Carry on with the text about the London Sundance film festival from the point where it stops.

begin SOURCE DOCUMENT

Fans of indie cinema will be in their element this week as the London Sundance film festival opens on Thursday (6th July) at Picturehouse Central for four days of magnificent movies.
And there’s a veritable feast for the eyes on offer, all kicking off with the UK premiere of ‘Scrapper’, written and directed by Londoner Charlotte Regan on July 6th. The drama stars Harris Dickinson (Triangle of Sadness) as a man looking to reconnect with his estranged 12-year-old daughter Georgie (Lola Campbell) when her mum dies.
Another major highlight is the A24 produced supernatural horror for the Instagram-generation, ‘Talk to Me’, directed by Aussie brother’s Danny and Michael Philippou.
Sophie Wilde stars as Mia, a girl looking for a distraction on the anniversary of the death of her mother, who attempts to try and conjure spirits. After holding a séance with her friends using an embalmed hand, they become hooked on their new hobby, until terrifying forces from the other side turn their festivities into ghastly goings on.

end SOURCE DOCUMENT
begin SUPPLIED DATA

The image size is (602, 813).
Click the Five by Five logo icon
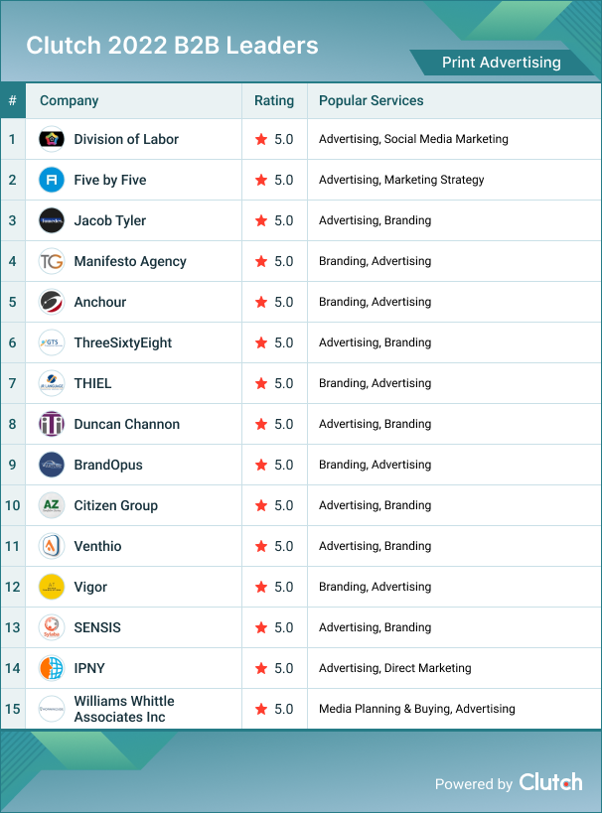52,180
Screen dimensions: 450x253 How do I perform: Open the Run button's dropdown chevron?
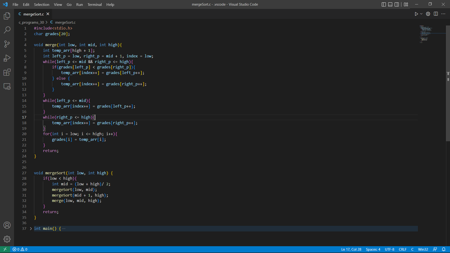pos(421,13)
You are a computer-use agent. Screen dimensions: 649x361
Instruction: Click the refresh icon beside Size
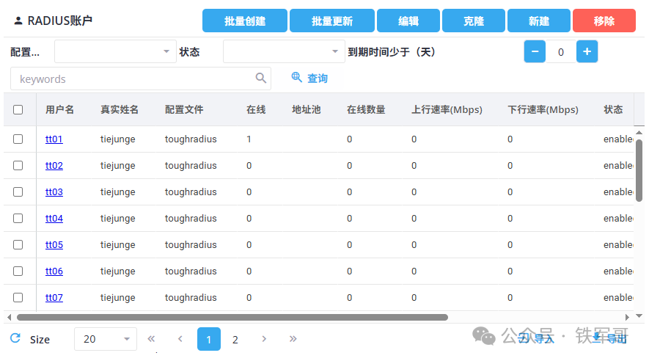[x=15, y=338]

end SUPPLIED DATA

EXPECTED ANSWER
Other flicks to keep a close eye on are ‘Passages’ starring Ben Whishaw (Women Talking) and Adèle Exarchopoulos (Blue Is The Warmest Colour). This already highly acclaimed love triangle drama helmed by Ira Sachs, tells the intimate story of a gay couple whose marriage is thrown into crisis when one of them begins a passionate affair with a younger woman.
There’s also the anticipated romance ‘Past Lives’ starring Greta Lee (Russian Doll), Teo Yoo (Decision To Leave), and John Magaro (First Cow).
This debut feature from writer and director Celine Song follows a reunion between two childhood friends as they contemplate their relationship and their own lives.
There’s ‘Fairyland’ a stylish coming-of-age drama based on Alysia Abbott’s memoir. The film is told from the perspective of a young girl being brought up by her single gay father in San Francisco in the 1970s and stars Emilia Jones (CODA), Scoot McNairy (Argo), Geena Davis (Thelma & Louise) and singer-songwriter Adam Lambert.
If documentaries are your thing, there are plenty to get stuck into from Anton Corbijn’s (Control) ‘Squaring the Circle (The Story of Hipgnosis)’, which explores the the duo behind some of music’s most iconic album covers. As well as Maximilien Van Aertryck and Axel Danielson’s award-winning ‘Fantastic Machine’, a journey into the life of the video camera. Not to mention, ‘Invisible Beauty’, which puts a spotlight on celebrated activist and model, Bethann Hardison.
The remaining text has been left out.